__Ausgewählter Textauszug__

▼

Herr Schmitz, farmer from the village of Holzweiler, Germany. Photo credit: Emma Biermann

Herr Schmitz, Landwirt aus dem Dorf Holzweiler in Deutschland. Foto: Emma Biermann

Ich weiß nicht mehr, wie unser Gespräch genau begann. Ich glaube, ich habe ihn gefragt, ob der Traktor ihm selbst gehöre. Dem war so. Und der Traktor hatte einen Anhänger, versehen mit Spruchbändern. Sie zeigten die Grenze an, an der die Menschen eine Beendigung des Tagebaus fordern.

Wir trafen uns inmitten einer Gruppe von ungefähr 5.998 Leuten, die gelbe Bänder mit sich trugen. Wir standen zwischen Landbaufeldern, die zwei bis drei Jahre später nicht mehr existieren werden, so wie es heute aussieht. Sein Dorf Holzweiler war im Hintergrund dieser eindrucksvollen Szenerie zu sehen. Und er wusste nicht, ob auch sein eigenes Land aufgewühlt werden wird, um die Kohle zu fördern, die sich darunter befindet.

Der Landwirt Herr Schmitz, den ich an diesem Tag traf, berichtete mir, das Schlimmste sei, einfach nicht zu wissen, was kommen wird. Wie plant man voraus oder geht man mit einer Situation um, wenn man nicht einmal weiß, ob man mit der gesamten Familie umgesiedelt wirt oder nicht? Stärker noch, wie soll das überhaupt in der Praxis geschehen? Wie kann man Landwirten ihre Felder und Anbauprodukte ersetzen? Und wie kann man jemandem sein Zuhause, seine Geschichte und seine Existenzbasis ersetzen? Für ihn sei es womöglich nicht allzu schlimm, sagte er. Doch für seinen Sohn? Was solle der denn tun?

Schließen wir den Tagebau, so gehen hunderte Arbeitsplätze verloren, wird uns gesagt. Doch hier höre ich nicht von Arbeitsplätzen, sondern von ganzen Gemeinden, die verloren gehen. Und es geschieht mit schmutzigen Tricks. Herr Schmitz berichtet mir: RWE besucht die Gemeinden, schon Jahre, bevor ein Abbruch stattfindet. Und man kann sich vorstellen: Anfangs begegnen die Dorfbewohner einem finanziellen Angebot der Entschädigung für die Umsiedlung mit Widerstand. “Doch mit der Zeit werden sie mürbe”, sagt Herr Schmitz. RWE beginnt nämlich, diverse Einrichtungen in der Umgebung abzubauen und damit zu zerstören, was zuvor erreichbar war. Hierdurch entsteht der Eindruck, dass die Arbeiten schon im Gange seien. Irgendwann nehmen ein paar Leute dann das Angebot an. Einige ziehen weg. Lokale Händler verlieren ihre Kundschaft. Und wie kann der Bäcker noch offen bleiben, wenn sich das Dorf langsam auflöst? Sobald die ersten gehen, setzt ein Dominoeffekt ein.

▲

Gesammelte Daten
▼

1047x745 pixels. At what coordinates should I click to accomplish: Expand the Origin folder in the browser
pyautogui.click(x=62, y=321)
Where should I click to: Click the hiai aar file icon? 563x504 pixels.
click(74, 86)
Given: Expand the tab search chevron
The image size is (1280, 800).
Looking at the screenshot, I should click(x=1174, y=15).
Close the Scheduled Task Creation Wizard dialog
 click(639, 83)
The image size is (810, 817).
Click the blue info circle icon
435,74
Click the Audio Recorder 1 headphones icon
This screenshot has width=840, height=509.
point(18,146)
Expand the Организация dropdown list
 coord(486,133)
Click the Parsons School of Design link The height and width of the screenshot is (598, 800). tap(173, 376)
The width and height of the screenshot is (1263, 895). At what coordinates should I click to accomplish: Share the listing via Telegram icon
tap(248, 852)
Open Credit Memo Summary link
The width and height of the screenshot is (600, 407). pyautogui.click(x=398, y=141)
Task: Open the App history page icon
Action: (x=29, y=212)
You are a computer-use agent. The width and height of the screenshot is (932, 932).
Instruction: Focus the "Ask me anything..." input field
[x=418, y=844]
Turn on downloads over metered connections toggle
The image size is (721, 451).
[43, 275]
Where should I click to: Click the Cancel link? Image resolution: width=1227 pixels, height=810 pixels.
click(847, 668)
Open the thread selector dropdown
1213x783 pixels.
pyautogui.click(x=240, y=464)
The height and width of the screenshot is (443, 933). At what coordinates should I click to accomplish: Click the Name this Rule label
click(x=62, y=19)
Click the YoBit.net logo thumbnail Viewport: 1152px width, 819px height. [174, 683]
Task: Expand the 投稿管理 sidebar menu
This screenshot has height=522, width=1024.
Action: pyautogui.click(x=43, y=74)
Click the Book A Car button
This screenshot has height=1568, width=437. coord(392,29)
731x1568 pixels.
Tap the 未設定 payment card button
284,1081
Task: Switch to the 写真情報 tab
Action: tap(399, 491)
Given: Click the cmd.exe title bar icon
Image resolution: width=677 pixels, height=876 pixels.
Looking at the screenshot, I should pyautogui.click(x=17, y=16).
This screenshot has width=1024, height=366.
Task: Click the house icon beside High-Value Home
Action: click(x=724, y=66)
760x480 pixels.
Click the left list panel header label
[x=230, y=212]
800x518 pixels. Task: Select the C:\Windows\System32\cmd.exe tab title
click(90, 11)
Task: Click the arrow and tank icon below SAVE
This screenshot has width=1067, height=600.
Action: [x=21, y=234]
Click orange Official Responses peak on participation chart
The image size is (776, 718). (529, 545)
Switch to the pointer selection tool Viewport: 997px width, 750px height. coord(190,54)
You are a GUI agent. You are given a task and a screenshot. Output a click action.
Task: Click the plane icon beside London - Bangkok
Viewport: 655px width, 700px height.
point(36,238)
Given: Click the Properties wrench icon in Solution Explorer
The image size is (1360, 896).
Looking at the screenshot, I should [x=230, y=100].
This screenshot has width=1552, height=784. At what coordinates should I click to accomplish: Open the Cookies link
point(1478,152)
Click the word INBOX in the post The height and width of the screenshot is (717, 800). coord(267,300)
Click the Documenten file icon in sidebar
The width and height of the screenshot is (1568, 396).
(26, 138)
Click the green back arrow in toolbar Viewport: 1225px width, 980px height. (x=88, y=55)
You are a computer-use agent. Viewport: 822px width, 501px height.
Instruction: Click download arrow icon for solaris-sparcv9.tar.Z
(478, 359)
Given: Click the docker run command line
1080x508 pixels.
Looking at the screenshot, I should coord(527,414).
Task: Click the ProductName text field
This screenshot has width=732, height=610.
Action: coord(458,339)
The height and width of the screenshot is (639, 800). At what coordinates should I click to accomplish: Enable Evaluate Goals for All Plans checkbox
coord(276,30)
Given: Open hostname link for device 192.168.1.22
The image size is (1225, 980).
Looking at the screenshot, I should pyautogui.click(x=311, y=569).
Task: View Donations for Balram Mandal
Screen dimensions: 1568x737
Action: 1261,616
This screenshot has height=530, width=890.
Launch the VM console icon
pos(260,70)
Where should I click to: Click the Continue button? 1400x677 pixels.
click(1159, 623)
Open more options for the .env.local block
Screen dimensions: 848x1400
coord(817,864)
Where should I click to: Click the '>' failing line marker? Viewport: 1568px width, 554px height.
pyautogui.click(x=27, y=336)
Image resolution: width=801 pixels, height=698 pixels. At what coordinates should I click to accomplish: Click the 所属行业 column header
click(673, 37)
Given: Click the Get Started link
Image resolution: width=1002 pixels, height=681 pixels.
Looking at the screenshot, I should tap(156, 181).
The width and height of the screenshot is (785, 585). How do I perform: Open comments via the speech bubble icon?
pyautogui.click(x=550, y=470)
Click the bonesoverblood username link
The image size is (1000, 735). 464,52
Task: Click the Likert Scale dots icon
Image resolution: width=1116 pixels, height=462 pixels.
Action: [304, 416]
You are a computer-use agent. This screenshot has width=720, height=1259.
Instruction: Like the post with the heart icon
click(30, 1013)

▲

__Zu erledigende Aufgaben__
1. Entnimm dem Textauszug wörtlich die Stelle von „Ich weiß nicht“ bis einschließlich „des Tagebaus fordern.“.
2. Was ist laut dem Textauszug für den Landwirt Herrn Schmitz das Schlimmste?
Stütze dich ausschließlich auf den Textauszug.

__Antworten je Eintrag__
1.
Ich weiß nicht mehr, wie unser Gespräch genau begann. Ich glaube, ich habe ihn gefragt, ob der Traktor ihm selbst gehöre. Dem war so. Und der Traktor hatte einen Anhänger, versehen mit Spruchbändern. Sie zeigten die Grenze an, an der die Menschen eine Beendigung des Tagebaus fordern.

2. Das Schlimmste ist für ihn, einfach nicht zu wissen, was kommen wird.